The Chartist mural in Newport, a beautiful 200,000 piece mosaic in memory of working-class struggle, was destroyed in October 2013. But unlike the hated Colston statue in Bristol, Newport’s mural was destroyed completely legally – not by any protesters, but by Newport’s Labour council.

This disgraceful act of vandalism sneakily pre-empted a planned protest to save it later that day. It was destroyed to build a new shopping centre.

The mural was built in 1978, a 35-metre wall depicting an 1839 march from the Valleys to Newport by Chartists – the world’s first mass working-class movement. They rose up to demand democratic rights for the working class. The mural also depicted the moment the march was fired upon and 30 workers were massacred by the army.

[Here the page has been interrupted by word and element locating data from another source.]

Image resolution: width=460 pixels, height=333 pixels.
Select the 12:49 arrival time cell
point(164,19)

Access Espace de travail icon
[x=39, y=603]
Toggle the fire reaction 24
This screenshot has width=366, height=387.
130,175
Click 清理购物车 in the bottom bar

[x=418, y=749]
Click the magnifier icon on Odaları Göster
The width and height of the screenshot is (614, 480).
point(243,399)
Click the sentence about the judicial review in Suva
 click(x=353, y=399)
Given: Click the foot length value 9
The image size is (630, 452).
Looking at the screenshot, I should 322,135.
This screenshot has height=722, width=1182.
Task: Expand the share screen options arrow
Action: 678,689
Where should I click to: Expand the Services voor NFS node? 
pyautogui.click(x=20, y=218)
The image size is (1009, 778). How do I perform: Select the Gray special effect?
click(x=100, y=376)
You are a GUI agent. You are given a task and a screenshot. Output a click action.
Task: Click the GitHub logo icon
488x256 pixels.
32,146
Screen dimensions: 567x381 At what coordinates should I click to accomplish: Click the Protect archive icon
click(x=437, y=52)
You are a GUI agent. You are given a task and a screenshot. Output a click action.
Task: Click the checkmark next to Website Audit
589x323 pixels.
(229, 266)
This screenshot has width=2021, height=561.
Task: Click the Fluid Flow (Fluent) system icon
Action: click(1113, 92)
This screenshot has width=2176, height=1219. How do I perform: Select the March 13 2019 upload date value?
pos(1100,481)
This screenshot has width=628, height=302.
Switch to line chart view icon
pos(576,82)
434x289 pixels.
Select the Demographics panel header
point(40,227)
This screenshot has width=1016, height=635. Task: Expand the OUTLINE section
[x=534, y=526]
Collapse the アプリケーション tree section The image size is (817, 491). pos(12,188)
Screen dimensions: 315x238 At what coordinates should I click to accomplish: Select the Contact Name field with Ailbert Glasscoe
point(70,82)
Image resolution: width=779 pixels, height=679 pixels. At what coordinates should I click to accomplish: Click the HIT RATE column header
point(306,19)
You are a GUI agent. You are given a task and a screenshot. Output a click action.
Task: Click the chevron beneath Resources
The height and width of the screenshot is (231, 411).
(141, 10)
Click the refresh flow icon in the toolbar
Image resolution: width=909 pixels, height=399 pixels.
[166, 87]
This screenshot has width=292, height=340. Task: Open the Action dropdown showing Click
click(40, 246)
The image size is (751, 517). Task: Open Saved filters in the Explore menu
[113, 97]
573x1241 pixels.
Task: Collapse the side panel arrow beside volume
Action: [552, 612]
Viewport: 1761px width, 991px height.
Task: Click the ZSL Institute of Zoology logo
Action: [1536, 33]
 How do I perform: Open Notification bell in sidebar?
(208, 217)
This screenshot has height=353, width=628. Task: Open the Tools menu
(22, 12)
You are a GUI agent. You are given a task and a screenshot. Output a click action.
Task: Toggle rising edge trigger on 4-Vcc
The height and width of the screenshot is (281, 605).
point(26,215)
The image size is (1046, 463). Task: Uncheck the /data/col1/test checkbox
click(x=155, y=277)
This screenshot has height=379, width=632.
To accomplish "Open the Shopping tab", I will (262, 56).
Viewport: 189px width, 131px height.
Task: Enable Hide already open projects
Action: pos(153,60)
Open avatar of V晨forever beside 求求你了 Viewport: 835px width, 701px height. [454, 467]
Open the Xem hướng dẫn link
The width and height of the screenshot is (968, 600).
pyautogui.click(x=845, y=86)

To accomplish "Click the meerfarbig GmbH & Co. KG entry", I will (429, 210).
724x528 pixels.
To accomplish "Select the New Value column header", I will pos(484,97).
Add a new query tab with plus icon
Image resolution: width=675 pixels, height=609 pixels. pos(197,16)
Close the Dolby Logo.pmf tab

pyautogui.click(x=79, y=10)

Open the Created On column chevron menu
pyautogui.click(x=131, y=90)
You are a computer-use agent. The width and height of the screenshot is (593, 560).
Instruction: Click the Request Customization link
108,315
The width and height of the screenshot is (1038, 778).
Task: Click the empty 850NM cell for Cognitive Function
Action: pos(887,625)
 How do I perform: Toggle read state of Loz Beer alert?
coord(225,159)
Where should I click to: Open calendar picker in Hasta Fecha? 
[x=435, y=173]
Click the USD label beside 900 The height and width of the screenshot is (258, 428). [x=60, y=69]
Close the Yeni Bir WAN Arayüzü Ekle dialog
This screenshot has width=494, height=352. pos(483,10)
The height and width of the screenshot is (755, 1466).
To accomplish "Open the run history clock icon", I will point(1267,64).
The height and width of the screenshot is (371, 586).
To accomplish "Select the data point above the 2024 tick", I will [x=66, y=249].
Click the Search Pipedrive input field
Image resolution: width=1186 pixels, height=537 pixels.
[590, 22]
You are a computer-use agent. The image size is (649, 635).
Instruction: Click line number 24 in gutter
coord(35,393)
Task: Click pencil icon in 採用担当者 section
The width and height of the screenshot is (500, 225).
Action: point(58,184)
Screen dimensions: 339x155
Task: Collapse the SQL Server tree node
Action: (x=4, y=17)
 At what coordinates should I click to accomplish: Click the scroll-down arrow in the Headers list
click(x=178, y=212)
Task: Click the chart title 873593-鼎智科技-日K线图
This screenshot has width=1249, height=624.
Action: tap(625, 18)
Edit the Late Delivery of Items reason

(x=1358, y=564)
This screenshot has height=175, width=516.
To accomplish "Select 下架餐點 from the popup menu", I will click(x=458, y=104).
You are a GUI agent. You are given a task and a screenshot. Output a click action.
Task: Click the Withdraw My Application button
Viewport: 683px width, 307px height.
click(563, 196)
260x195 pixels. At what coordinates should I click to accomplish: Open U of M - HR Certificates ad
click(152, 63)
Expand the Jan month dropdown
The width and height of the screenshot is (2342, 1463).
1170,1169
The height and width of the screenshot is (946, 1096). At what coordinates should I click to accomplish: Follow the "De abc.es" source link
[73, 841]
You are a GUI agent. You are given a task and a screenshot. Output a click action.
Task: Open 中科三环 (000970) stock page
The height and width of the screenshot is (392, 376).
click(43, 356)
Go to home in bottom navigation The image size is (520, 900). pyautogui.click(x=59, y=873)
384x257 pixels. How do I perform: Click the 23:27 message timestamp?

The council could have saved and moved the mural. They pleaded the high cost, but the council had spent millions on the new shopping centre. I remember seeing and learning from the mural many times as a child on trips to Newport, likes generations of others.

The authorities, capitalists and defenders of statues of slave traders and racists like Churchill (who twice sent troops into South Wales and killed working class people!) scream blue murder about ‘vandalism and destruction’. But in Newport in 2013, they happily destroyed a beautiful and visible expression of working-class people and struggle. In the same way they have destroyed our services.